Figure 16 - Asymmetric Cryptography

Here we can see the difference between asymmetric and symmetric cryptography. One key can be used for encryption and then the corresponding key can be used for decryption. It appears that asymmetric cryptography has solved the key distribution issue; however there are two new attributes usually associated with asymmetric cryptography

It is slow

It has a trust problem. How do I know that this is John’s public key and not someone pretending to be John?

To solve the first problem, asymmetric cryptography is usually used to securely distribute symmetric keys and sign hash codes. In short, what is actually being encrypted and decrypted is usually much smaller than actual messages. This has the nice benefit of solving the key distribution issue with symmetrical cryptography.

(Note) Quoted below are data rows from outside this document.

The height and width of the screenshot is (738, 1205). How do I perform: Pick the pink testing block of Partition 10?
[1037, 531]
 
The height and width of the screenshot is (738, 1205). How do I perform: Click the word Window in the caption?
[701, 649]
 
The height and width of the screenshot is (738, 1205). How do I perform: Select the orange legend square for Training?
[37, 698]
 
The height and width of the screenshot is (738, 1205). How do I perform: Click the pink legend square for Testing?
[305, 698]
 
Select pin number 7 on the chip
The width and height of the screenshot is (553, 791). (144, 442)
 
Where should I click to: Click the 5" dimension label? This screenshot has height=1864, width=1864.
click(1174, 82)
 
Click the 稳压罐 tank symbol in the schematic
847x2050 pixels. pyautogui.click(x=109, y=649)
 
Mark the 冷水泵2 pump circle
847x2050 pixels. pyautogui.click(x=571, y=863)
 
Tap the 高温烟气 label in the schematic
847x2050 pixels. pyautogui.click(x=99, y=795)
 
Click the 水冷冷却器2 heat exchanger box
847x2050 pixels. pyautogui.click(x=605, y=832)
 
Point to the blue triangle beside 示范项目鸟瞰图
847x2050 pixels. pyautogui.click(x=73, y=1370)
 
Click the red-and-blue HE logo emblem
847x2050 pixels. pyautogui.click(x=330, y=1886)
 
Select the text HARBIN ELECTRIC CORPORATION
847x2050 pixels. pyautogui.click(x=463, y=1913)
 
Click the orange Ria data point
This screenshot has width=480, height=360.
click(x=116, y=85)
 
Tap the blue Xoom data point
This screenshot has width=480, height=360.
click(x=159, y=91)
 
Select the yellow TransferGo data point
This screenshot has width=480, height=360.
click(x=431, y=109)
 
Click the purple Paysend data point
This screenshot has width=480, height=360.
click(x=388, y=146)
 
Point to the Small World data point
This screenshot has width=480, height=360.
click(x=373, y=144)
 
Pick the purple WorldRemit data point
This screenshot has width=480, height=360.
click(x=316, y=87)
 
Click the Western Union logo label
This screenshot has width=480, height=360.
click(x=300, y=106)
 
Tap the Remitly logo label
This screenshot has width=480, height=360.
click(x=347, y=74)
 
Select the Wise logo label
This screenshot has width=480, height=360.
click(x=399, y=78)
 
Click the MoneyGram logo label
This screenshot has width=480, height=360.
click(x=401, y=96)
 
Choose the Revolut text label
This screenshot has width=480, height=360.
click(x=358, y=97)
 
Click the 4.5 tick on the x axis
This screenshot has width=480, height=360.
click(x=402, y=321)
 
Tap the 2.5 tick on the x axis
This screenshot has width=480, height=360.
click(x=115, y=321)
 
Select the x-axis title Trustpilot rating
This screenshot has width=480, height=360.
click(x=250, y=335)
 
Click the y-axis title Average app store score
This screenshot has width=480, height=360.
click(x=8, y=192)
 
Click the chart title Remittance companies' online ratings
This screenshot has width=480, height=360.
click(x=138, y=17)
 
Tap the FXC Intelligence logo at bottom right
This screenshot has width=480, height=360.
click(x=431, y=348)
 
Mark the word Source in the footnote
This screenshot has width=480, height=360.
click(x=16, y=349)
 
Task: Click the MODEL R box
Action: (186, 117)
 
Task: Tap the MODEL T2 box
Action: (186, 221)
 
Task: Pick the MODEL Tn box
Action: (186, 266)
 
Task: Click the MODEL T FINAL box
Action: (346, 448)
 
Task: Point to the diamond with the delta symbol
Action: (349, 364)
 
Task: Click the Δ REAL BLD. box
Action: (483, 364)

So, in essence, symmetric keys are sent securely using asymmetric cryptography and the actual messages themselves are protected using symmetric cryptography. Cool! We get the flexibility of asymmetric cryptography and the speed of symmetric cryptography. Now we only have to solve the trust problem.

In order to solve the trust problem, five things will need to be discussed:

A certificate authority – a trusted third party that creates digital certificates from certificate requests

A certificate request – a public key associated with identity information that will serve as the basic building block for a digital certificate that the certificate authority will create and sign.

A digital certificate – a public key associated with identity information that is digitally signed by the certificate authority.

A digital signature – the hash of the digital certificate encrypted by the private key of the certificate authority.